Keywords: Kano, malaria, Nigeria, platelet indices, thrombocytopenia

How to cite this article:
Yusuf AA, Abdullahi SA, Idris IM, Jobbi YD. Platelet count and indices in acute uncomplicated Malaria in Kano, Nigeria. Niger J Basic Clin Sci 2019;16:46-50

How to cite this URL:
Yusuf AA, Abdullahi SA, Idris IM, Jobbi YD. Platelet count and indices in acute uncomplicated Malaria in Kano, Nigeria. Niger J Basic Clin Sci [serial online] 2019 [cited 2020 Jul 7];16:46-50. Available from: http://www.njbcs.net/text.asp?2019/16/1/46/253404

  Introduction Top

Infection by malarial parasites in humans has been associated with both qualitative and quantitative abnormalities of platelets. Several studies have documented thrombocytopenia as the most common platelet abnormality seen in malaria occurring in over 80% of patients, and in many, this may be severe.[1],[2],[3] Some studies have also identified thrombocytopenia as predictive for a poor prognosis for disease outcome in children with malaria.[4],[5] The exact mechanism of thrombocytopenia in this setting is not clear, but several factors have been suggested including decreased platelet lifespan from splenic sequestration, immune-mediated destruction and disseminated intravascular coagulation among others.[6],[7],[8] In spite of the frequent finding of thrombocytopenia in malaria, bleeding is not a frequent manifestation possibly as a result of the subsequent production of large and metabolically active, and hence haemostatically more competent, platelets from the bone marrow following peripheral destruction.[6]

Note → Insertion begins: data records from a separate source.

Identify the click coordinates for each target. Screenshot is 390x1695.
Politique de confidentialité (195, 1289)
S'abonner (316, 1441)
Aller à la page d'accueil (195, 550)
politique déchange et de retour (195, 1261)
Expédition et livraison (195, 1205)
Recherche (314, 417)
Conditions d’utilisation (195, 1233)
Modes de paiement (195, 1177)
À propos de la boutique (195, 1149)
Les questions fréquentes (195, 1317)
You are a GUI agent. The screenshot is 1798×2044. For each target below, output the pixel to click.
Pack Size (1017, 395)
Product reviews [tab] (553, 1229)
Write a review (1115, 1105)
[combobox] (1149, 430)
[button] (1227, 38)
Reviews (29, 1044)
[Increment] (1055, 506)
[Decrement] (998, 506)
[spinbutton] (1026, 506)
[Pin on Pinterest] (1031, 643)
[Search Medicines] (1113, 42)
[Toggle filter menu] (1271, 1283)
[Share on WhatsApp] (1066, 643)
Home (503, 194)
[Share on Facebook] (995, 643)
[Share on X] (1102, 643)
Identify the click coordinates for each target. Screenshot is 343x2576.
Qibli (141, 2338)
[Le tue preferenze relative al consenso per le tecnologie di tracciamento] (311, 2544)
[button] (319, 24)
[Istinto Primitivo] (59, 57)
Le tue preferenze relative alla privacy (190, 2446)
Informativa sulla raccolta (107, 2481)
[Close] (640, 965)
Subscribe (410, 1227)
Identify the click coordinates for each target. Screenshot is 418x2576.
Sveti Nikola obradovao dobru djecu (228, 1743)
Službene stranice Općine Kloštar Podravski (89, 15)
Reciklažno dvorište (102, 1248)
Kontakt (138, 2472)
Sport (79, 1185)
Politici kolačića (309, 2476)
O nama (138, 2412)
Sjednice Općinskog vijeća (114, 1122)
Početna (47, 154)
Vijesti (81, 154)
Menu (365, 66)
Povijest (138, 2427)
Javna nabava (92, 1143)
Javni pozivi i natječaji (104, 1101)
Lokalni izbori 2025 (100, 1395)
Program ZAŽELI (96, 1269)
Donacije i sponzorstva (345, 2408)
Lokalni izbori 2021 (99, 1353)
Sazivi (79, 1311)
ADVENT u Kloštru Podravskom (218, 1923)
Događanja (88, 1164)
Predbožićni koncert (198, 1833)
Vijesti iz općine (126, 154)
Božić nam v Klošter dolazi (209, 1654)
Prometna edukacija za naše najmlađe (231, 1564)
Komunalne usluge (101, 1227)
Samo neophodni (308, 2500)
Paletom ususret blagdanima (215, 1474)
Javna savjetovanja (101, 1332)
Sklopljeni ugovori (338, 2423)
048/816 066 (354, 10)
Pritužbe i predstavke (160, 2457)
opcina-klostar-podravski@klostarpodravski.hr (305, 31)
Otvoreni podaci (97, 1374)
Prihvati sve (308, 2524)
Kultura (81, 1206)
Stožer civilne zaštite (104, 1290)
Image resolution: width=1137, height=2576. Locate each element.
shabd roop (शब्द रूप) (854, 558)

Significant ultra-structural changes have also been found in platelets of patients with malaria, and the extent of abnormal findings correlated with the level of parasitaemia.[9] Early studies have demonstrated abnormally large platelets may be present in association with malarial infection, and that human platelets have been found to contain the malarial parasites.[10],[11] More recently, some platelet indices (MPV, PCT and PDW) have been evaluated in the setting of P. vivax infection in a Brazilian population.[12] These indices were found to exhibit significant variability with the potential to indicate disease severity.[12] Most studies conducted in non-endemic areas focused on the predictive value of thrombocytopenia in travellers returning from endemic areas.[13],[14] Within endemic areas, studies dwelt mainly on the value of thrombocytopenia as a marker of severity of malaria.[15] There are limited data on platelet changes in acute uncomplicated malaria in the endemic regions. Furthermore, the previous studies in our environment mainly used manual methods for platelet counts (PLTs) and blood film morphology, with higher error rates and subjectivity. The advent of automated blood analysers has made available certain parameters, the platelet indices, namely MPV, PCT, PDW and Platelet-Large Cell Ratio, (P-LCR) that are informative, more accurate and reproducible.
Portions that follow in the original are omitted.